The SEC and the Big Ten are the big power brokers in college football right now, so involvement by one or both of these conferences is natural. But it will not go unnoticed that Tuberville coached football at SEC school Auburn University for a decade or that Manchin is friends with the perennial challenger for national and SEC championships, University of Alabama coach Nick Saban (a native of West Virginia). Without question, the duo will be presumed to place high value on the interests of the college-coaching profession, whose wildly escalating levels of pay in recent years helped touch off the NIL crisis to begin with.
Beyond that, there are specific questions about Tuberville’s motivations and skill at resolving the issue. His public comment on his legislative efforts was that he had “talked to all my [coaching] buddies. It’s a mess. It’s a free-for-all.” Commented one astute college-football blogger acidly:
You’ve got to admit a man who famously jumped ship from a school during a lunch with recruits ought to be an expert on free-for-alls. Yeah, this is going to end well.

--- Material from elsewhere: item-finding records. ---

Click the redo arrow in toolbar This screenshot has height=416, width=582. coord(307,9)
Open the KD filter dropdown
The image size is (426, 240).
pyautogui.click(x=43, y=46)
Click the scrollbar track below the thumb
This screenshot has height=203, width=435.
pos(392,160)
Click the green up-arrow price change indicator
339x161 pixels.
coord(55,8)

Coach Tubs (as he is commonly known), whatever his prowess at designing plays and boosting his own income, is also not known to be the most skilled politician, as evidenced by his bumbling (yet successful) campaign for the Senate in 2020 and his conduct as a senator. Perhaps Manchin, sometimes called the “king of the Senate” for his self-positioning as the key swing vote in the evenly divided Senate, will do the heavy lifting on the NIL legislation. It would be better yet if they were joined by lawmakers known to be interested in the welfare of players and not just the coaches who have exploited them for so long.